- Problem to solve
Your response should consist solely of the lines from the one containing "This screenshot has width=2498, height=1350." through the final line of the entries, repeated exactly.

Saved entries

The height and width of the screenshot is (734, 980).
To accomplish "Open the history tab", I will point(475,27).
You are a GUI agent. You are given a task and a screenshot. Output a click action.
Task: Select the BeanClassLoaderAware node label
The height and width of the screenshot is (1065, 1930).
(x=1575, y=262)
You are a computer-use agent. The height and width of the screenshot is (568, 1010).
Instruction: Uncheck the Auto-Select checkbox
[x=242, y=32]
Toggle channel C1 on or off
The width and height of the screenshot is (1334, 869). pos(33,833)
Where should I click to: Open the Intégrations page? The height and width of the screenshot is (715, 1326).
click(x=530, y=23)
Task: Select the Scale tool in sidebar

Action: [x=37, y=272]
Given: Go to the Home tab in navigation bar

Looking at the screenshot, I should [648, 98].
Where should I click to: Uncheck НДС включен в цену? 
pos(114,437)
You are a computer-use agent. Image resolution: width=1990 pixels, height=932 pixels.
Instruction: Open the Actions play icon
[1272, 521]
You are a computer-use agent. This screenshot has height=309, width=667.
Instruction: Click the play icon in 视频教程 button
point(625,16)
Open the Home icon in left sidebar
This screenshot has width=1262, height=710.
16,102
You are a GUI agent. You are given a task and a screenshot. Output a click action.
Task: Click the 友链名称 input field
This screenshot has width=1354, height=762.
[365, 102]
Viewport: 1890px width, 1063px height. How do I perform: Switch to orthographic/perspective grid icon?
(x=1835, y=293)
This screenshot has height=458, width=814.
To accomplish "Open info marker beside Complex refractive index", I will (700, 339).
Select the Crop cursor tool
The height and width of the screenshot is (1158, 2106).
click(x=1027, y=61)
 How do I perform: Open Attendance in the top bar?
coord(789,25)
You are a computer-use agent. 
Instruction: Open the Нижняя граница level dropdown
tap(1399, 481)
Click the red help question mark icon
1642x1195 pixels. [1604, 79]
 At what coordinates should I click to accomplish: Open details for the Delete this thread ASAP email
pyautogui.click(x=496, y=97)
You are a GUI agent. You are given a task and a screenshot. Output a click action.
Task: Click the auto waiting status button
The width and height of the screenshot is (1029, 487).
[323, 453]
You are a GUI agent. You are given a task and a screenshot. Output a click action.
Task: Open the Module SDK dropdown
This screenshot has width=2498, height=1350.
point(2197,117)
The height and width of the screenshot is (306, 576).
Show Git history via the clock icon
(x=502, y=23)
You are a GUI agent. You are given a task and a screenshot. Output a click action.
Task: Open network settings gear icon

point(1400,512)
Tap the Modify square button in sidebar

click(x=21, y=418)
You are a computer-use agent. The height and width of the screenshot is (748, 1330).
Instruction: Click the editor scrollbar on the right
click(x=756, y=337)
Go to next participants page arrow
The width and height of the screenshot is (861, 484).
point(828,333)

- Result
This screenshot has width=2498, height=1350.
point(2197,117)
The height and width of the screenshot is (306, 576).
Show Git history via the clock icon
(x=502, y=23)
You are a GUI agent. You are given a task and a screenshot. Output a click action.
Task: Open network settings gear icon

point(1400,512)
Tap the Modify square button in sidebar

click(x=21, y=418)
You are a computer-use agent. The height and width of the screenshot is (748, 1330).
Instruction: Click the editor scrollbar on the right
click(x=756, y=337)
Go to next participants page arrow
The width and height of the screenshot is (861, 484).
point(828,333)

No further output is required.